Document extract:

--- Start ---

Monday, April 19, 2010

Survey Says...

article contributed by author Cara McKenna

I recently invited people to take a What Erotica Readers Want survey. The nearly seventy participants came via my erotic authors’ group blog, my website and Twitter, so the pool is more a focus group of erotica fans who patronize mainstream publishers such as Ellora’s Cave than a true representation of all people everywhere.

Percentages have been rounded to the nearest integer.

Gender. Respondents were 88% women, 9% men and 3% transgender.

Age. The largest group fell in the 30–39 range, making up 36% of the pool. The next largest groups were 40–49 (26%) and 20–29 (22%). 14% of respondents were 50–64 and only 2% were 19 or younger. We had no responses from readers 65 or older.

Voracity. The largest group reads roughly one erotic story per week. That said, 16% of our participants read 15 erotic stories or more per month—you insatiable perverts, you!

Formats and vendors. Nearly everyone polled reads digital erotica, with only 9% reading print exclusively. Most read a mix of the two, and 16% read digital only. The vast majority of readers get their erotica from traditional bookstores, online bookstores and direct from publishers' sites. Other sources of note are libraries, fan fiction sites, and erotic blogs and websites. None of our anonymous respondents claimed to get their erotica from pirate sites. Big, sloppy kisses from all us starving authors!

Length. Participants enjoy erotica of all lengths, though novels and novellas were most popular (46% and 35% respectively). 13% preferred short-story length and 6% preferred super-short (i.e., EC's Naughty Nooners or fan fiction / blog posts).

Character gender mix. The majority of our repondents were women and unsurprisingly, most want a man in their story. He can be one-half of a hetero couple or an m/m couple, or part of an f/m/m+ menage. Nearly two-thirds of pollees are indifferent to or turned-off by women-only erotica. Even more would pass on m/f/f menage.

What we're into reading. The meat of the survey—get your gravy! I’ve broken these data into three sections: safe themes, super-popular themes, and least-popular themes. Readers rated a bunch of items using five options: love, like, no opinion, dislike, and hate. That said, this is just for fun and I don’t encourage authors to chase trends—write what you love.

--- End ---

Supplied data:
--- Start ---

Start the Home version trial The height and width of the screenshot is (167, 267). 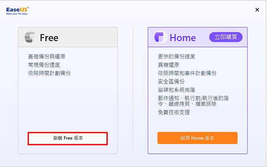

--- End ---

Task details:
Reproduce the erotica survey article word for word, starting at "I recently invited" and ending at "insatiable perverts, you!". The listing has no connection to the erotica survey article.

Full output:
I recently invited people to take a What Erotica Readers Want survey. The nearly seventy participants came via my erotic authors’ group blog, my website and Twitter, so the pool is more a focus group of erotica fans who patronize mainstream publishers such as Ellora’s Cave than a true representation of all people everywhere.

Percentages have been rounded to the nearest integer.

Gender. Respondents were 88% women, 9% men and 3% transgender.

Age. The largest group fell in the 30–39 range, making up 36% of the pool. The next largest groups were 40–49 (26%) and 20–29 (22%). 14% of respondents were 50–64 and only 2% were 19 or younger. We had no responses from readers 65 or older.

Voracity. The largest group reads roughly one erotic story per week. That said, 16% of our participants read 15 erotic stories or more per month—you insatiable perverts, you!